• _本文抜粋_
----------

これらのAIエージェントは、自動で情報や判断を共有し、連携して作業を進めることができます。たとえば、Identity Agentが加盟店の身元を確認すると、Compliance Agentは直ちに規制チェックを開始し、Risk Agentは業務リスクを評価する、といったプロセスが手作業を介さずに同時進行で行われます。結果、新規の加盟店にとってフリクションの少ない、迅速かつ正確なオンボーディングが実現され、同時に企業はコンプライアンスを遵守できます。

開発者・構築者にとっての変化

決済プロバイダーは、業界で最も高度なAI駆動型システムの開発競争を繰り広げています。勝者を分けるのは、単に技術の高度さだけでなく、信頼を獲得しつつ、体験をシンプルでシームレス、かつ国境を越えて提供できる能力です。リーダーとなるのは、適応性が高く、透明性があり、設計段階からインテリジェントなインフラを構築できる企業です。


自律性と説明責任の両立

KPMGの2025年におけるAIに対する意識調査によると、世界の半数以上の人々が依然としてAIを信頼していません。決済業務をAIに任せることへの不安はさらに大きいと考えられます。

決済においては、透明性と説明可能性が不可欠です。AIがユーザーに代わって自律的に意思決定し、機密データを扱い、取引を完了させるような状況では、ユーザーや規制当局がシステムを信頼できることが求められます。そのため、開発者は、単に高度な技術を持つだけでなく、透明性が高く、信頼でき、理解しやすいプラットフォームを設計する必要があります。

シンプルさがカギ

各プロバイダーは、自社プラットフォームに高度な知能を組み込む競争を繰り広げています。しかし、機能が増えると同時に複雑さも増すのが常です。銀行アプリ、決済ダッシュボード、企業向け財務システムなどにおいて、開発者が直面する真の課題は、賢いシステムを提供しながらも、ユーザーにとってシンプルに感じられる体験を実現することです。

----------

• _データ記録_
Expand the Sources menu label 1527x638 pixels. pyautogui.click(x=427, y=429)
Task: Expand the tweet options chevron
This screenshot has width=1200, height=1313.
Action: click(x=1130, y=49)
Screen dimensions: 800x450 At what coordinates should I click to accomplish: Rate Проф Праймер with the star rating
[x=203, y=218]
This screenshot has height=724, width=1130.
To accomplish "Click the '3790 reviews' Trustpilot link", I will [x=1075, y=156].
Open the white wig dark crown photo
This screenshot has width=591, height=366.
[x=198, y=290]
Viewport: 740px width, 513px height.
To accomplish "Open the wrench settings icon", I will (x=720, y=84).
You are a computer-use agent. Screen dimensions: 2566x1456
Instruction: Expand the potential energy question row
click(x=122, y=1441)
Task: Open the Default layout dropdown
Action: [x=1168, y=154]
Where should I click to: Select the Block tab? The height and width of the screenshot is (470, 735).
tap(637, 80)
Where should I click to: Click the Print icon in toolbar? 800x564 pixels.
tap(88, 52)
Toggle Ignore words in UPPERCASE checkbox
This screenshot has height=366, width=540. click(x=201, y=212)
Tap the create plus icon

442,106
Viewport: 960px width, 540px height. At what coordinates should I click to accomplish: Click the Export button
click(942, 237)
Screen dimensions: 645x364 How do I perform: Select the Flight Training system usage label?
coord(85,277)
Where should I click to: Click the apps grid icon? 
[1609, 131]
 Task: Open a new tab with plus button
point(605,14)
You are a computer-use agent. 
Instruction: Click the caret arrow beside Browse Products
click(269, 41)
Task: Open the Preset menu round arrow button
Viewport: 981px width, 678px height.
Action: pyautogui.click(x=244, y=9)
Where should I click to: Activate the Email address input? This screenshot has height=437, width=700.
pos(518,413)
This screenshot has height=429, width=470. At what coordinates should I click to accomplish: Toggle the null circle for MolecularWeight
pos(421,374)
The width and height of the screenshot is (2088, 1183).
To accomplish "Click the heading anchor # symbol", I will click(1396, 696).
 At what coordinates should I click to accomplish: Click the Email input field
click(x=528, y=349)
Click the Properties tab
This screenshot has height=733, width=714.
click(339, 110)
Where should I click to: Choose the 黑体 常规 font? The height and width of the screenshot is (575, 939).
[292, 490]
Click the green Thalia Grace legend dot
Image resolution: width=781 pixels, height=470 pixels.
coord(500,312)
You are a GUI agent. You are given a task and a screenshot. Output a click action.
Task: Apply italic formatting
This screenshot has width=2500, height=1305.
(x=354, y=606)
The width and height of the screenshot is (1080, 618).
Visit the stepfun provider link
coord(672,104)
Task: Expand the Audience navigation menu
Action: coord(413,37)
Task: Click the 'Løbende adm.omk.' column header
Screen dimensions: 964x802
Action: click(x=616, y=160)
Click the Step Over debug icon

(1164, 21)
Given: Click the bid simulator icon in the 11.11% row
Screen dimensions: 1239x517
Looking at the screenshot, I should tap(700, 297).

----------

• _作業一覧_
1. 本文抜粋について、次の問いに答えること。
(a) Identity Agentが加盟店の身元を確認すると、Compliance Agentは何を開始するか。
(b) KPMGの2025年のAIに対する意識調査によると、世界のどれだけの人々が依然としてAIを信頼していないか。
(c) 機能が増えると同時に何が増すのが常だとされているか。
2. 記録のうち、「Task: Click the」を含む行から記録の最後までを、両端の行も含めてそのまま書き写すこと。

• _作業の解答_
1.
(a) 直ちに規制チェックを開始する。
(b) 世界の半数以上の人々。
(c) 複雑さ。

2.
Task: Click the 'Løbende adm.omk.' column header
Screen dimensions: 964x802
Action: click(x=616, y=160)
Click the Step Over debug icon

(1164, 21)
Given: Click the bid simulator icon in the 11.11% row
Screen dimensions: 1239x517
Looking at the screenshot, I should tap(700, 297).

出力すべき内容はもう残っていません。